‘Rolex has strong brand equity in the luxury watch market. Research shows that people who buy their watches also buy expensive jewellery.’ Critically discuss the advantages and disadvantages to Rolex of entering the luxury jewellery market.
Students should make use of relevant marketing concepts and frameworks to structure their answer.
Better answers would start by explaining the notion of ‘brand equity’ and its relevance to Rolex in the watch market. Brands with high levels of brand equity enjoy customers’ trust. The further that trust can be stretched, potentially the more profitable this can be for the company. However, there are limits to which customers will accept such ‘brand extensions’. Brand extensions work on the principle of ‘stimulus generalisation’. Customers make the same response to slightly different stimuli.
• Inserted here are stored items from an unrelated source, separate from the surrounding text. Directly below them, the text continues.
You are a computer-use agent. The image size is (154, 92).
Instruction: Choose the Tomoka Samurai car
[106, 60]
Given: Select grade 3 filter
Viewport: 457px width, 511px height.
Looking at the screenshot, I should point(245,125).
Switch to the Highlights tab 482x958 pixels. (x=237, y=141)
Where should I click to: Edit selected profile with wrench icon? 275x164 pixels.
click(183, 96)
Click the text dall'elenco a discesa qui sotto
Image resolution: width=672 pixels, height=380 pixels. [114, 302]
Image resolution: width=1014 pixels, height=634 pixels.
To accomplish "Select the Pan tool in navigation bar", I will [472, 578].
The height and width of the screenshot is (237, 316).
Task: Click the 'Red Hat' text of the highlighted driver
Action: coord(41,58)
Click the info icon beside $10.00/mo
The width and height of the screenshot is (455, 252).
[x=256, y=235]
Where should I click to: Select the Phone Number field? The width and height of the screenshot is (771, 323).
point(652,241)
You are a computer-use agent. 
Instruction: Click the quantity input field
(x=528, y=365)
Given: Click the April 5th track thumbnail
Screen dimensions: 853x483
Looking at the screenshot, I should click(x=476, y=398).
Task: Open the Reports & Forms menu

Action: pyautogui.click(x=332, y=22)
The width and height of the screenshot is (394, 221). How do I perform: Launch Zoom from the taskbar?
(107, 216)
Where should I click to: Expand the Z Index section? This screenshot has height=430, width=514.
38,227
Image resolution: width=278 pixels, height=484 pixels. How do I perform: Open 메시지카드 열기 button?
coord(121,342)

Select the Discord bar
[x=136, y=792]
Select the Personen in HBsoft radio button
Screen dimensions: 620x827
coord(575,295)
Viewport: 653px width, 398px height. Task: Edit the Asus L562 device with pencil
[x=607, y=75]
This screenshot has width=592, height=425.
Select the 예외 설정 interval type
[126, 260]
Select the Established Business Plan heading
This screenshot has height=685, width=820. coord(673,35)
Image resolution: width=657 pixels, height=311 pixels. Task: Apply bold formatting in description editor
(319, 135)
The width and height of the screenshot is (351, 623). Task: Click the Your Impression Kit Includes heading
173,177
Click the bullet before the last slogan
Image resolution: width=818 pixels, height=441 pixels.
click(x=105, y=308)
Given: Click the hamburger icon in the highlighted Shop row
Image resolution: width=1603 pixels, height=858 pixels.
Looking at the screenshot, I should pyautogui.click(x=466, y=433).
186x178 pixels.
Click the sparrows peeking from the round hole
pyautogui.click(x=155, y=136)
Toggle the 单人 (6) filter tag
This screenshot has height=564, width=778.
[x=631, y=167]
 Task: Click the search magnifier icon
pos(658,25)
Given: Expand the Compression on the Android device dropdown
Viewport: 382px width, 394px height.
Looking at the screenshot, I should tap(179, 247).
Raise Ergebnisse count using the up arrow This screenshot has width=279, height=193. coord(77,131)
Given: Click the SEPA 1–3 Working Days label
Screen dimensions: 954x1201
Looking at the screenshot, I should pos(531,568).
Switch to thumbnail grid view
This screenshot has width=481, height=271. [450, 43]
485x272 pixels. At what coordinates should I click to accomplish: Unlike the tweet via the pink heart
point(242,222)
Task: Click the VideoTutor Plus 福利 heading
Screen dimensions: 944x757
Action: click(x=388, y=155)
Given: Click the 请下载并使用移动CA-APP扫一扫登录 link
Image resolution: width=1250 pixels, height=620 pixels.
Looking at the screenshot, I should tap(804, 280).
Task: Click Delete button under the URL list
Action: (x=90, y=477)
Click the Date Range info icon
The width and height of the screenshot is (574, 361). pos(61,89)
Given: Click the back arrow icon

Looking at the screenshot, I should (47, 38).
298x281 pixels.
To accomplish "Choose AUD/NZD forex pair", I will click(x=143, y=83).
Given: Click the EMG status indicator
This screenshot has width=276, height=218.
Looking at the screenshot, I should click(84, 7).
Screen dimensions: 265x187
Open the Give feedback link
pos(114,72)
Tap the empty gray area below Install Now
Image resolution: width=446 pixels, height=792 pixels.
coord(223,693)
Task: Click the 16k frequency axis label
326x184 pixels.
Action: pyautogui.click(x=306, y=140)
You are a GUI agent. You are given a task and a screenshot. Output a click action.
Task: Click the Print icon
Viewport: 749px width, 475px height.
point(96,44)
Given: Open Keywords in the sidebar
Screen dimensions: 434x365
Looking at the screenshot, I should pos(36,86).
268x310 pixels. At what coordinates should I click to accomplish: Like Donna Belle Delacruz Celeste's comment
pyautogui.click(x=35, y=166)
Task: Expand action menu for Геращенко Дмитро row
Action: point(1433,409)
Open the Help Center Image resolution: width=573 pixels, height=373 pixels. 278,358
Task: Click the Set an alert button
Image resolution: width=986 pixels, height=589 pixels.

Success depends on relevance of the new product to the marketplace image of the brand name. The greater the similarity between the primary product and the brand extension, the greater the transfer of positive evaluations to the new product. The question requires candidates to assess this issue in the context of Rolex entering the luxury jewellery market.
The brand strategies model shows the different strategies that a firm can pursue in order to grow the business in terms of how it manages the brand and/or the product categories in which it competes. These two variables are the focus of analysis in this model.
Good answers were expected to explain which of the four options within the brand strategies model was the most relevant one to describe the situation being described here. Whether or not something is a new product category or an existing product category depends on whether customers consider the new product to be a substitute good. So if luxury jewellery is considered by customers to be a substitute for expensive watches this will be an existing category (line extension); if they are not considered a substitute this move will be considered a brand extension.
For a line extension the firm is using an existing brand name and launching a product within an existing product category.
Good answers were expected to show a critical understanding of this topic. For example, there are a number of different criteria that can be used to judge the costs and benefits of the move Rolex is expecting to make, for example, ‘riskiness’ in the case of a brand extension where an existing brand name is used in order to sell a product in a new product category. The risks that apply here are that the marketer may not necessarily understand buyer behaviour, or they may not know the issues involved in effectively using the elements of the marketing mix for this
type of good.
However, brand extensions have the benefit that the marketer is able to make use of their brand equity, which may help with sales. A possible weakness with this approach is that if the venture fails it could damage the brand equity.
Of course, the potential for sales and profits may be limited for other reasons, such as the fact that the new offering may be so similar to the firm’s existing products that any sales of the new product are at the expense of lost sales of existing products, also referred to as ‘cannibalisation’. Better answers dealt in some measure with this critical discussion.